Saturday, April 24, 2010

The Degendering of Black Male Performers

Take a look at this video which showcases dance moves of the 1930s like the Charleston, the Lindy Hop and the Shim Sham as exemplified by black performers Al Minns and Leon James in both solo and partner dance.



Interestingly enough, these men who start as individual male performers begin to perform as partners, a traditionally male-female relationship in the world of dance. Would this have been acceptable with a white male-male partnership on 1960s national television? As this video is showcasing the "jazz" (read: black) dance moves that came out of "jazz" (again, read: black) clubs of the era, having two white performers enact these moves would have been inappropriate to some degree. But the interesting choice to have two black men perform a partner dance that includes close body contact and lifts (that should be massively accredited for their impressive athleticism) proves the point of many scholars that mediated representations of black men and women are usually "divested of their sexuality"(i) on television or are portraying "neutered or counterfeit sexuality"(ii) in films.
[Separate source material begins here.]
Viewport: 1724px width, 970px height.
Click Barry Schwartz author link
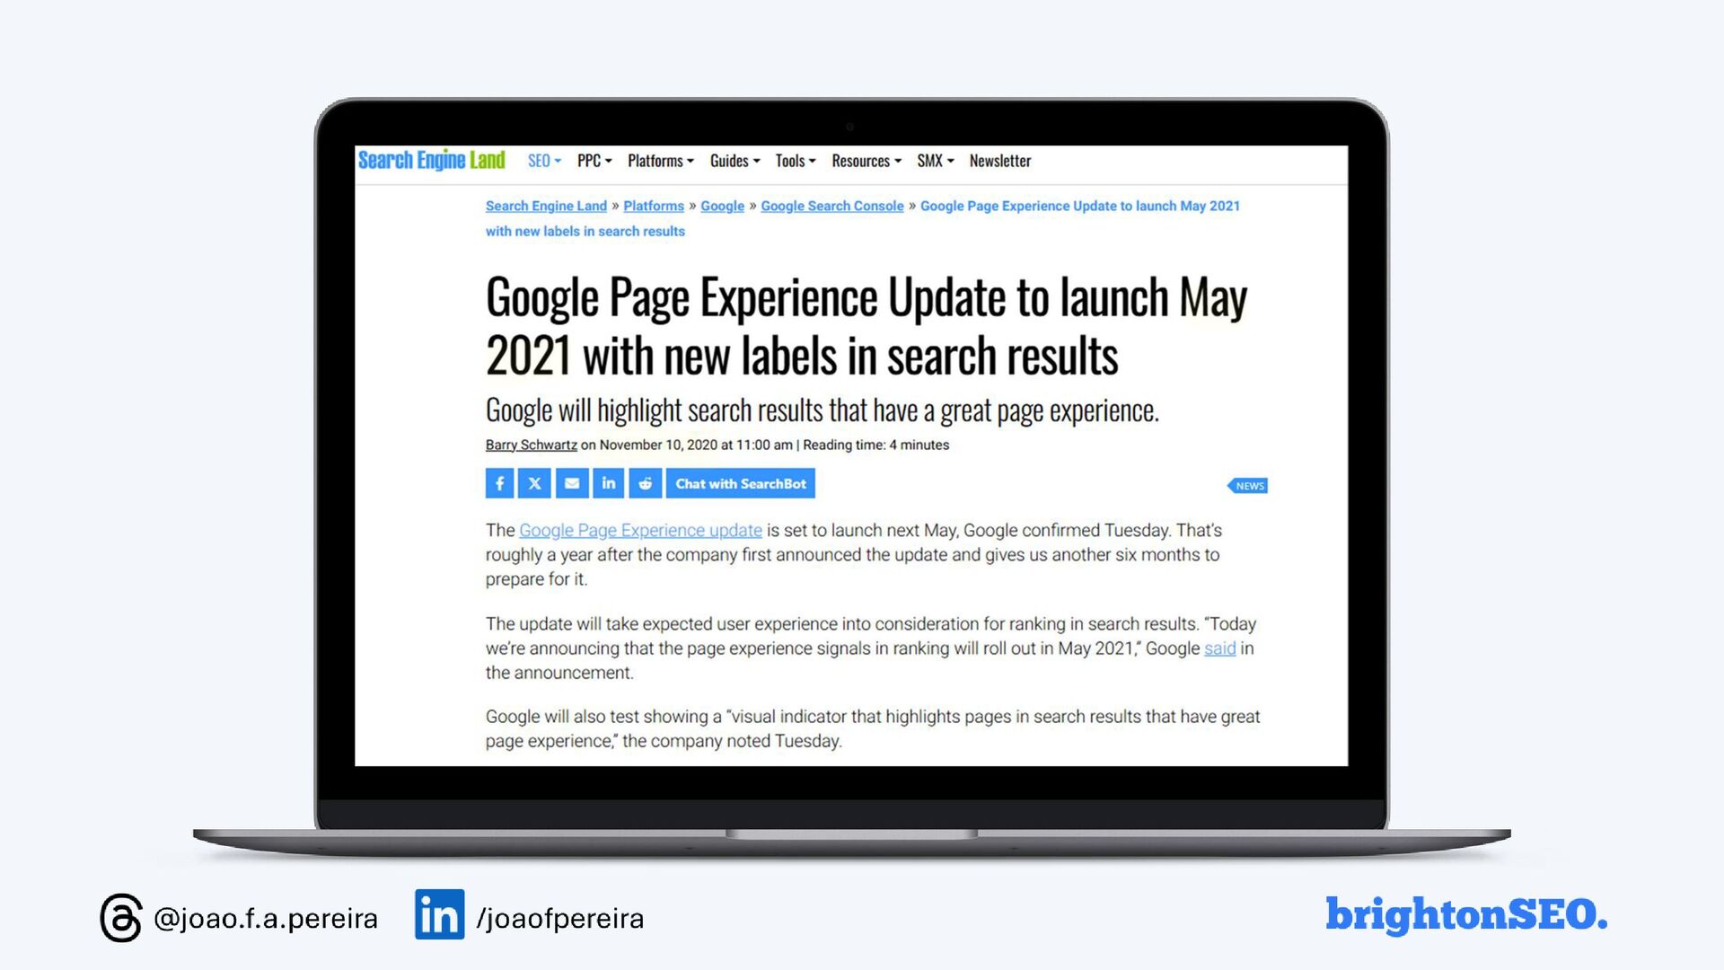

Also, their attire is reminiscent of a bellhop's or a waiter's uniform, warranting another reading of the chosen costume for these black entertainers as congruous with other contemporary representations of black men as individuals in the service industry.

Despite these observations, the video is pretty fantastically entertaining in its own right, is it not?

(i) Donald Bogle, Primetime Blues: African Americans on Network Television. (New York: Farrar, Straus and Giroux, 2001), 37.

(ii) Ed Guerrero, Framing Blackness: The African American Image in Film. (Philadelphia: Temple University Press, 1993), 72.